No sabía lo que iba a pasar, quizá porque nunca he tenido demasiada confianza en mí mismo, nunca he confiado realmente en que nadie pueda querer abrazarse a mí para dormir mientras se hace de noche y después de día. Supongo que pienso desde hace tanto tiempo que no valgo la pena que lo tengo asumido como algo normal, algo imposible de cambiar.
Entiendo que la gente esté convencida de que exagero, que mi vida no es tan triste ni yo tan penoso como creo, pero eso es porque no se han paseado durante un segundo por dentro de mi cabeza. No han visto al monstruo de debajo de mi cama.
El problema de todo esto es que ser tan gris es agotador, sonreír por fuerza y estar roto por dentro desde hace tanto acaba pasando factura, y yo ya no sé qué hacer conmigo mismo. Ni saltar por la ventana, ni vaciar tres cajas de benzodiacepinas, ni colgarse desde el techo son opciones válidas.
Los días de sol tampoco consiguieron levantarme el ánimo lo suficiente como para quitarme las preocupaciones. Pocas veces consigo dejar la mente en blanco, echar el freno, dejar de pensar en el futuro.
Y es que proclamo casi todo lo que no hago, reivindico todo lo que no tengo, pero al final sigo sin moverme.

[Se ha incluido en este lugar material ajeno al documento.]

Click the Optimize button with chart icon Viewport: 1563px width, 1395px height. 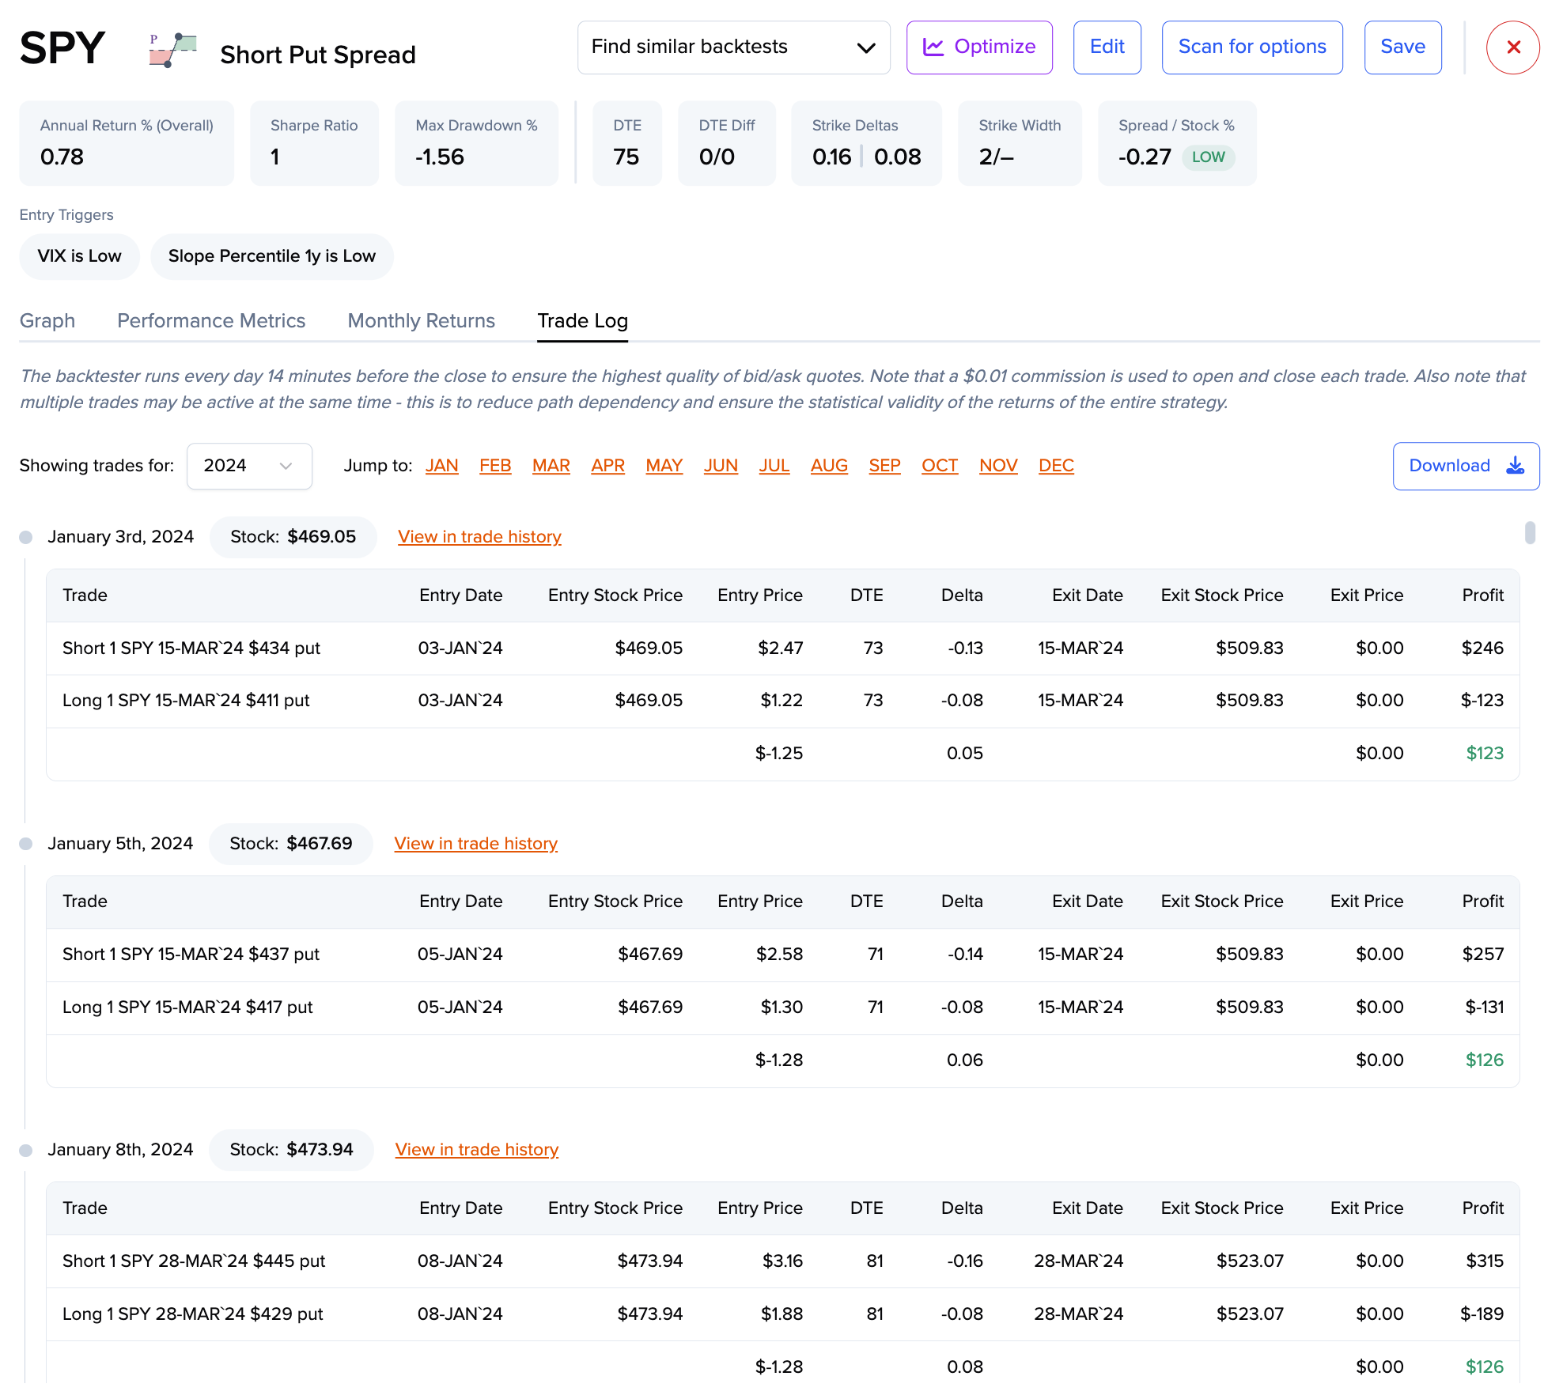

No sé luchar por lo que quiero.
Me enseñaron a bailar con la resignación y no he dejado de hacerlo desde que recuerdo, por eso ya no sé si es que me toca siempre perder o yo me dejo ganar sin plantar cara, sin sacar los puños, apretar los dientes y lanzar los golpes. Probablemente sea todo culpa de bajar los brazos y la mirada, y cambiar de rumbo con lágrimas en los ojos.
Nunca sé qué es lo correcto, y no sé nada, y a la vez sé algunas cosas.
Que todos necesitamos algo.
Alguien que nos proteja de este infierno en el que vivimos.
Alguien que nos bese los párpados mientras dormimos.
Necesitamos un respiro, una palabra de ánimo, un abrazo, una verdad, un espejo.
Y yo, y tú, podemos serlo.
Ovejas negras, que pintan un lienzo en blanco.
Ángeles caídos, sin alas, con sexo, y vamos a cuidarnos.